Doing the work has given me, along with the bookstore, a sense of being anchored, not adrift on a sea of uselessness, preventing me from entering the new competitive sport: baking at home, if one can find yeast and flour, not an easy task.

This morning, I feel breezy, light-hearted, ready to meet the world as it presents itself.  I ventured to the store, having an appointment with a very nice man, to prepare a book for him for his daughter to give her mother for Mother’s Day.  The book he wanted is somewhere in the distribution chain; has not arrived at the bookstore.  We found another, in stock, suitable for giving.  Thank you, Mr. Kelly, for your sublime patience in all this.

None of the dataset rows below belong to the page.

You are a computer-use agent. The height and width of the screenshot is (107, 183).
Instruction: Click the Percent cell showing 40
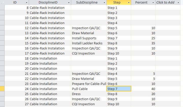tap(143, 89)
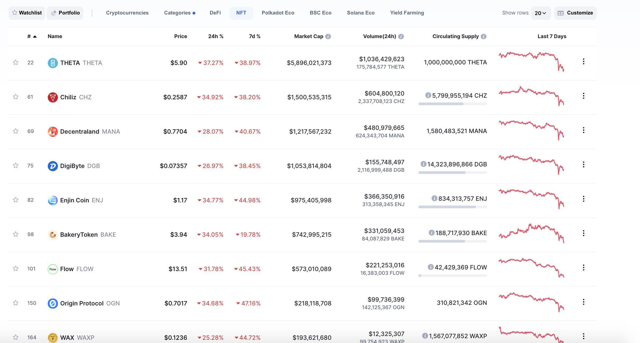Click the Circulating Supply header info icon
This screenshot has height=343, width=640.
483,37
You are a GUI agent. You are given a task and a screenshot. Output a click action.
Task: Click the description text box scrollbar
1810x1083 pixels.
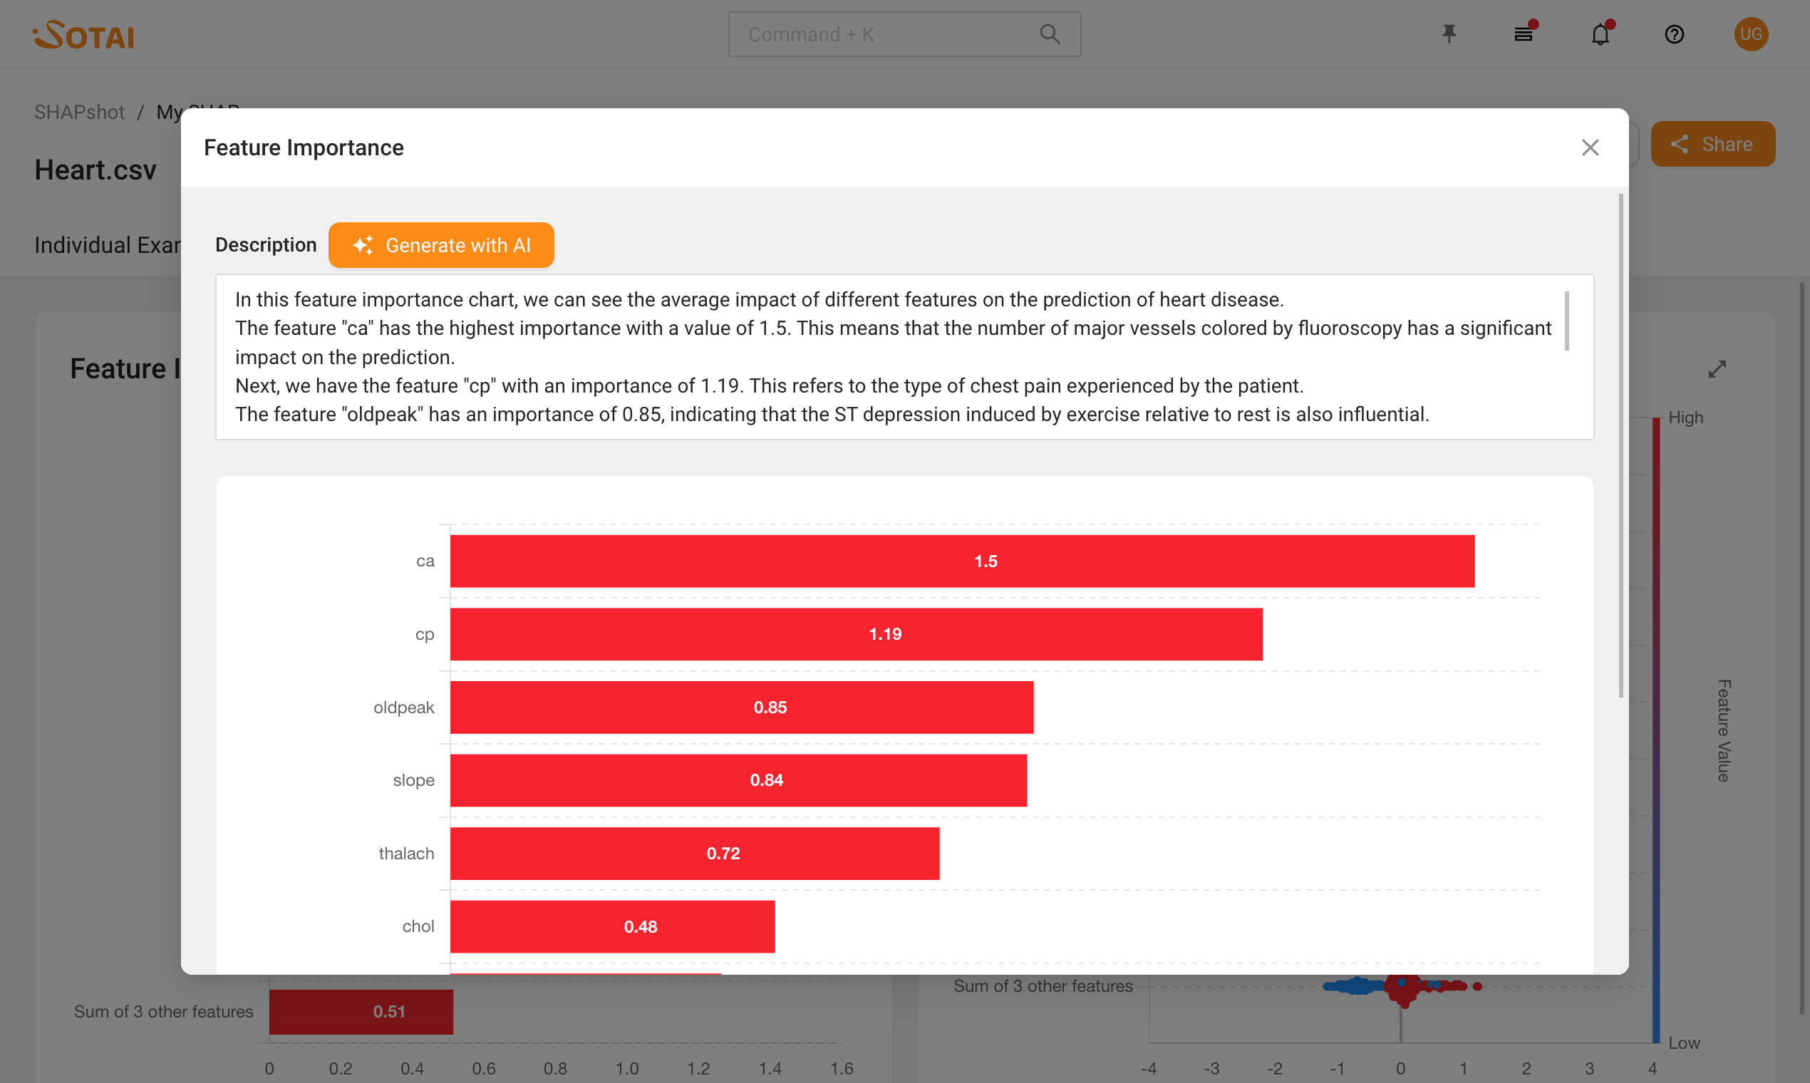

We are all needing patience, fortitude and fearlessness as we face this incredible time of disease, joblessness, uncertainty, anxiety [61% of Americans are more anxious], unsure of our leadership, more secure in our governors than our president, with Fauci trusted beyond all.

We are in uncharted territory, must make our through it, which we will do, as that is what we humans do, make our way through – it’s the heroic nature of the human being, to make it through, to struggle, suffer, to keep on going when it seems we should surrender all hope, a spirit which amazes me, has all my life, will until I have no more life, that we have marched through events like world wars, the Great Depression, and are still here, marching on.

It is Mother’s Day this weekend.  Happy Mother’s Day to all mothers, and to all the families celebrating the day, through whatever circumstances this day gives us.